Le parcours de « l’entrepreneur »

Je vous propose un témoignage. Sans généraliser mon cas, il est sans doute représentatif. La presse « bien pensante », les autorités, le MEDEF bien sûr, nous répètent à longueur de temps, soyez des « entrepreneurs » ! Je n’aime pas le mot, aussi entendez par « entrepreneur » dans cet article, un type qui crée son boulot, sans plus.

Quinquagénaire, spécialiste de la communication d’entreprise, je cumule les handicaps pour retrouver un travail. D’ailleurs, je n’en avais guère envie, les relations sociales au sein des entreprises étant à mon avis fort dégradées. Il me fallait donc trouver une solution, et l’idée de créer son propre travail en est une. Nécessité fait loi.

Il se trouve que, par chance, mon chemin a croisé celui d’un ancien chef d’entreprise avec lequel j’ai déjà travaillé, et qui, lui, est maintenant à la retraite. Mon cas, sans être désespéré, l’a touché, aussi m’a-t-il proposé après quelques rencontres une association dans un projet d’entreprise. Il s’agit de créer un site Internet sur lequel nous allons vendre de l’information économique dans un créneau très spécialisé.

Me voilà donc portant le chapeau de créateur d’entreprise. La définition du projet, ses buts, ses objectifs, ses moyens n’ont pas posé de réels problèmes. Mais il nous fallait quand même une structure pour accueillir notre projet, et la création d’une petite SARL était donc nécessaire.

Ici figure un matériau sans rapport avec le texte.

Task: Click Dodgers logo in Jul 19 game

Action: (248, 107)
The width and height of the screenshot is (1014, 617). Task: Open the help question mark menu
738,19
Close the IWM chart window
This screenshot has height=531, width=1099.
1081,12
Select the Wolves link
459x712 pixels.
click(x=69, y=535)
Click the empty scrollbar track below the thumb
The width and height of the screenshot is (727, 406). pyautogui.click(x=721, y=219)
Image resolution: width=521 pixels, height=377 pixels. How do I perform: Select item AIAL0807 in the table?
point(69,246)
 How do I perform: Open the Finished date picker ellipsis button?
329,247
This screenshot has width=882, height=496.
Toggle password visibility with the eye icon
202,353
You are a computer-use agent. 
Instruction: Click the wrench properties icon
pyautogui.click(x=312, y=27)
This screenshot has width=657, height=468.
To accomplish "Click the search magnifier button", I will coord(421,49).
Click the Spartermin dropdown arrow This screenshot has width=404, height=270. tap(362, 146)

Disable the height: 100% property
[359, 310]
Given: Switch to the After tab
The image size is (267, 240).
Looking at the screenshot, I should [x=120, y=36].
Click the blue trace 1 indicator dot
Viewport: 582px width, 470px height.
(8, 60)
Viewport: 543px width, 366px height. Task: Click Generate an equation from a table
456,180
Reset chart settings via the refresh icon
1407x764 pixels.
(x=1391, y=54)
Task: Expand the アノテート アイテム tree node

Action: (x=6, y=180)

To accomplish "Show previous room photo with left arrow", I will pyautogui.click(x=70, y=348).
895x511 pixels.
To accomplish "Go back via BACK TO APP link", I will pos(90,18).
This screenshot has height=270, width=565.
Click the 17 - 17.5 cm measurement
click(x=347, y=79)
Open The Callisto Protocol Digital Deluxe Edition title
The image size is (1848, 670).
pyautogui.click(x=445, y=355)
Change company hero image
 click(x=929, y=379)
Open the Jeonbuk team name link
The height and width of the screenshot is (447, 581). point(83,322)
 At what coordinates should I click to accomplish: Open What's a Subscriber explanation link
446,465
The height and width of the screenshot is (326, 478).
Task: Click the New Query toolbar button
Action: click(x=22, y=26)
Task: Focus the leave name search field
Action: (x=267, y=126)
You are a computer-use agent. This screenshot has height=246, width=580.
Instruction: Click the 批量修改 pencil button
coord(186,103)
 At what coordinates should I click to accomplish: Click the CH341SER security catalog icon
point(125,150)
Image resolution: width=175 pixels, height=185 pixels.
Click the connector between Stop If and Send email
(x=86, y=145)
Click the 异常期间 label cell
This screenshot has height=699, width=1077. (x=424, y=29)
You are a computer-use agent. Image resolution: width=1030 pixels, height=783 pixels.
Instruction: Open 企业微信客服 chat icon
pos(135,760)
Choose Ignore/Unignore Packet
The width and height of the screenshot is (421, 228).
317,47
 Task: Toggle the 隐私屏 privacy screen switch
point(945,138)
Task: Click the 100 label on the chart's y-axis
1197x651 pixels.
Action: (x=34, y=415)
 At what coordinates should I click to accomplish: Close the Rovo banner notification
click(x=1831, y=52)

Le parcours de « l’entrepreneur » commence.

Plusieurs obligations sont à remplir, plusieurs possibilités sont offertes.

Première obligation, l’ouverture d’un compte bancaire. Notre projet est modeste, aussi est-il facilement autofinancé par nos apports personnels, l’investissement avec Internet restant des plus modestes. Donc, pas besoin de demander un financement à la banque. Par contre, il nous faut demander à la banque des services particuliers, comme le paiement en ligne. Contact fut pris avec plusieurs banques et, dans ma naïveté, me voilà parti à expliquer la teneur de mon projet ainsi que le besoin de recourir à un système de paiement en ligne. Les banques sont extraordinaires. Vous avez en face de vous des conseillers d’entreprise qui ne vous écoutent pas, prisonniers qu’ils sont des procédures internes, qu’ils doivent suivre à la lettre, et des grilles d’évaluation, espèce de moulinette dans lesquelles ils passent votre projet pour l’évaluer. Dans mon cas, c’est le paiement en ligne qui pose problème. La fraude est partout et les banques n’aiment guère ce genre de risque. Donc vous êtes bien gentil, mais votre projet, pas terrible. « L’entrepreneur » est ébranlé. Heureusement, il a de la ressource, et trouve un système de paiement en ligne proposé par une société qui n’est pas une banque et qui ne lui demande rien. Il ne reste plus à l’entrepreneur qu’à retourner voir une banque, lui dire qu’il veut ouvrir un compte d’entreprise chez elle, mais la banque n’aide pas. En rien. Elle va même, puisque vous tenez absolument à ouvrir un compte chez elle, jusqu’à vous demander vos relevés de compte personnel, vérifier dans le moindre détail la nature des statuts de votre petite SARL, et n’hésite pas à vous demander de revoir votre copie. Au passage, la banque empoche le cash que vous versez pour la constitution du capital et demande trois semaines, oui trois semaines, pour encaisser les chèques des associés et donc vous fournir l’attestation nécessaire au dépôt de votre dossier d’enregistrement au greffe du Tribunal de commerce.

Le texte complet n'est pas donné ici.